RECORDS FOR THIS TASK
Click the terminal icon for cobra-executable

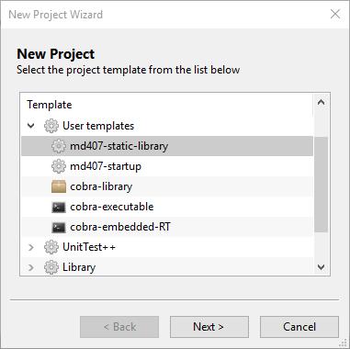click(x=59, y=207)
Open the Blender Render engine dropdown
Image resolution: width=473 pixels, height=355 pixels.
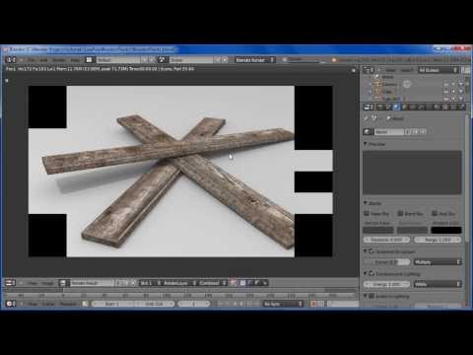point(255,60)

==

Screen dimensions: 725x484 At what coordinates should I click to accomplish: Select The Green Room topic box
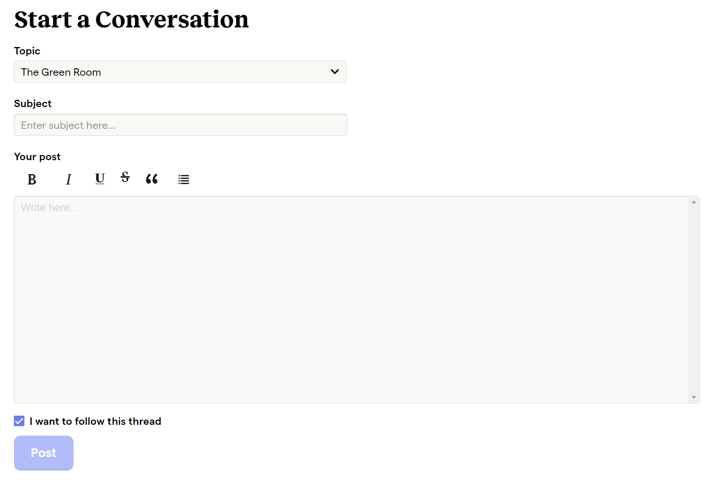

--

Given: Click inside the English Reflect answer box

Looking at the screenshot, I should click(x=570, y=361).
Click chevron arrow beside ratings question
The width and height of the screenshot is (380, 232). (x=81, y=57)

WRITTEN PROBLEM
Copy the records again, beginning at the line that has "Click the terminal icon for cobra-executable" and stopping after the line that has "point(255,60)", requests included, and shift every coordinate in the answers up by 13. Leave the pictures out.

IN RESPONSE
Click the terminal icon for cobra-executable

click(x=72, y=220)
Open the Blender Render engine dropdown
Image resolution: width=473 pixels, height=355 pixels.
point(268,73)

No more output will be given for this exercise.